Este gobierno hereda –y muchos otros precedentes lo hicieron en sus turnos respectivos– un problema latente y que no se ha atendido como debe ser, mientras paralelamente a la región se le han inyectado muchos aceleradores económicos que necesariamente fluyen por esa carretera. Es el momento de tomar medidas profundas y reales, como grandes viaductos, puentes o túneles que solucionen esto de verdad y para siempre, como sucedió con el venerable puente de Cajamarca en la carretera de La Línea, que se hizo en dos años, entre 1957 y 1959, sin los computadores, drones, ingenieros, ciencia ni la experiencia que existen 60 años más adelante, y sigue prestando un servicio fantástico. Es impensable que los diseños y las tecnologías de hoy sean tan débiles y cuestionables, al menos en las obras colombianas, que deberían renunciar a su ostentoso calificativo de 4G.

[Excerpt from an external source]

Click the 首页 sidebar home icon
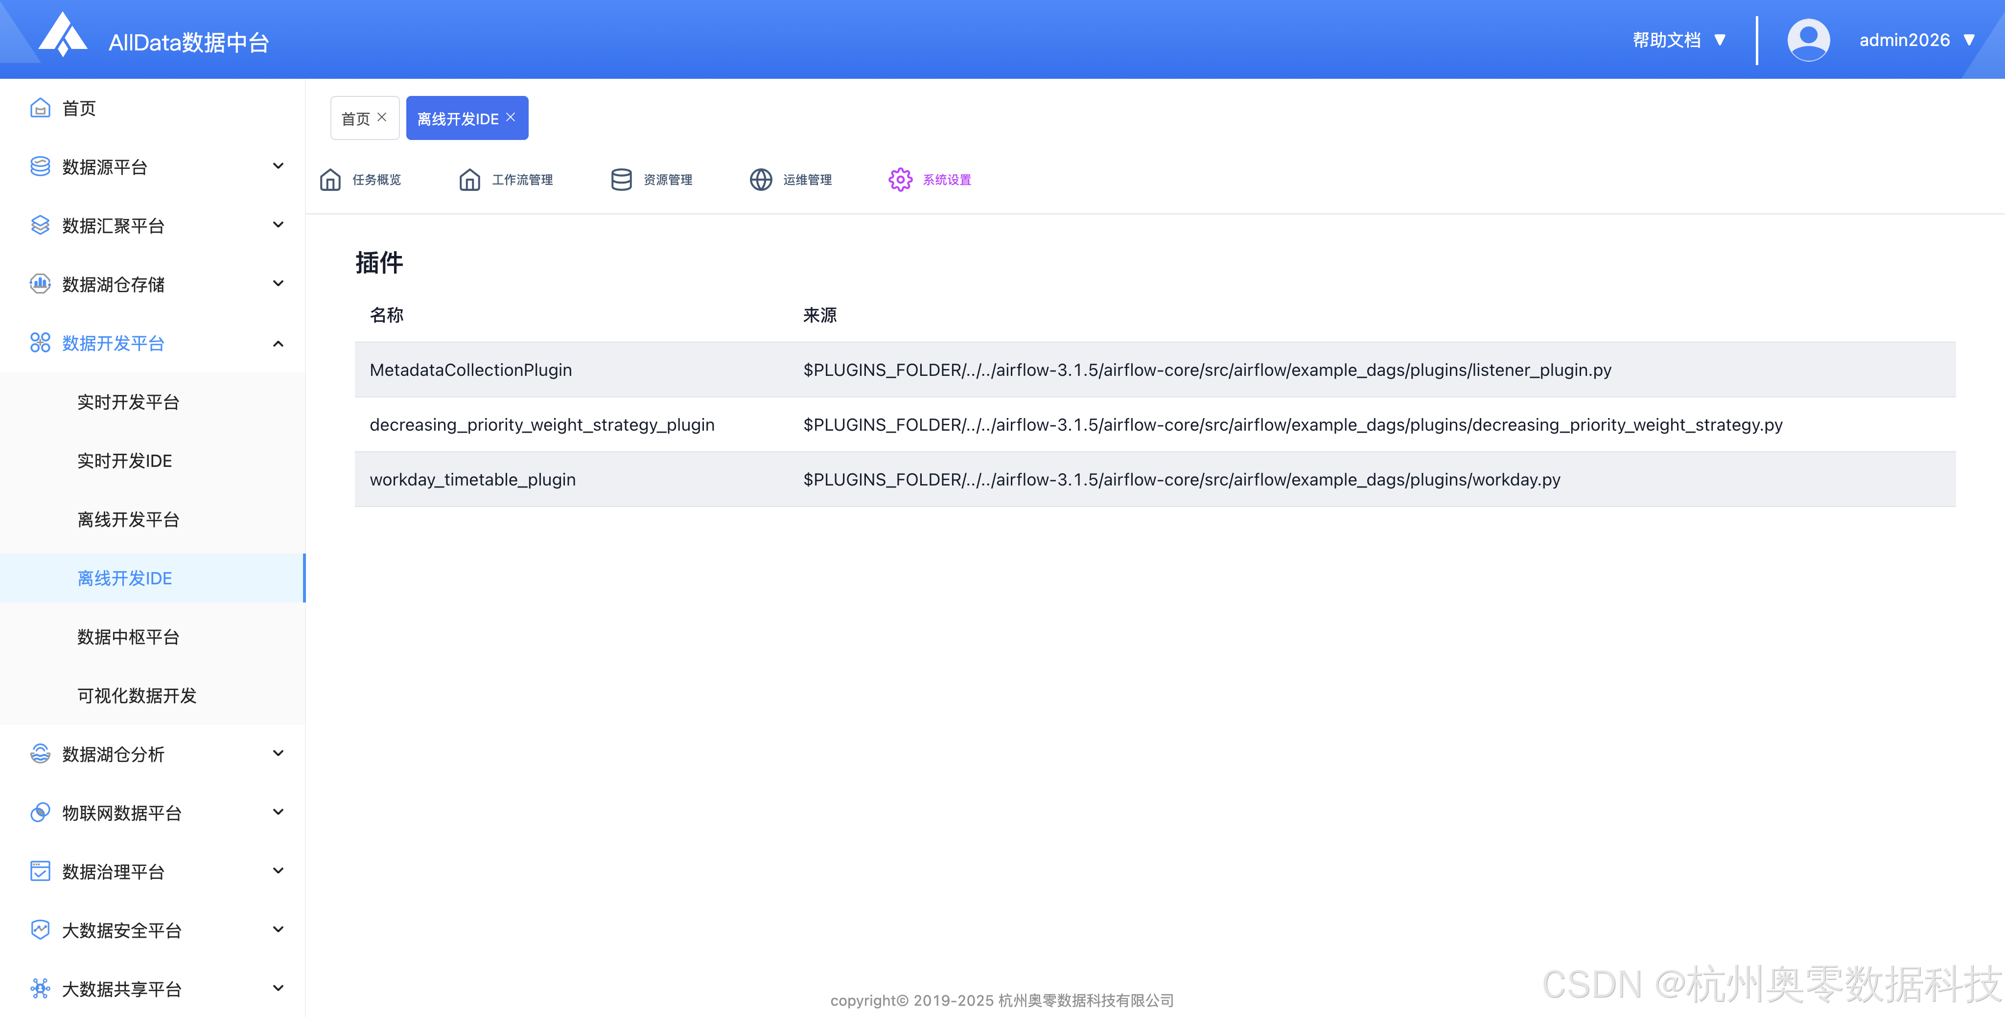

Y pensar que hace unos años, la gran propuesta fue hacer el aeropuerto alterno al de Bogotá en Villavicencio y nos comimos durante mucho tiempo ese cuento de que el llano estaba a la vuelta de la esquina y se llegaba en taxi con las maletas para salir hacia Europa o Estados Unidos. Hoy, la pista del aeropuerto Vanguardia solo funciona en el día para aviones pequeños y están autorizando vuelos con mayor capacidad en la base militar de Apiay. Es otra muestra de la falta de visión y compromiso de los gobiernos con esta región, que deben inventar un precario puente aéreo que desnuda toda la cadena de errores que hay detrás de esta catástrofe humanitaria, económica, técnica y vial. Agreguen adjetivos y abonemos nustra ingenuidad a este desastre.

FRASE
“Y pensar que hace unos años, la gran propuesta fue hacer el aeropuerto alterno al de Bogotá en Villavicencio y nos comimos durante mucho tiempo ese cuento de que el llano estaba a la vuelta de la esquina y se llegaba en taxi con las maletas para salir hacia Europa o Estados Unidos. Hoy, la pista del aeropuerto Vanguardia solo funciona en el día para aviones pequeños y están autorizando vuelos con mayor capacidad en la base militar de Apiay. Es otra muestra de la falta de visión y compromiso de los gobiernos con esta región, que deben inventar un precario puente aéreo que desnuda toda la cadena de errores que hay detrás de esta catástrofe humanitaria, económica, técnica y vial”.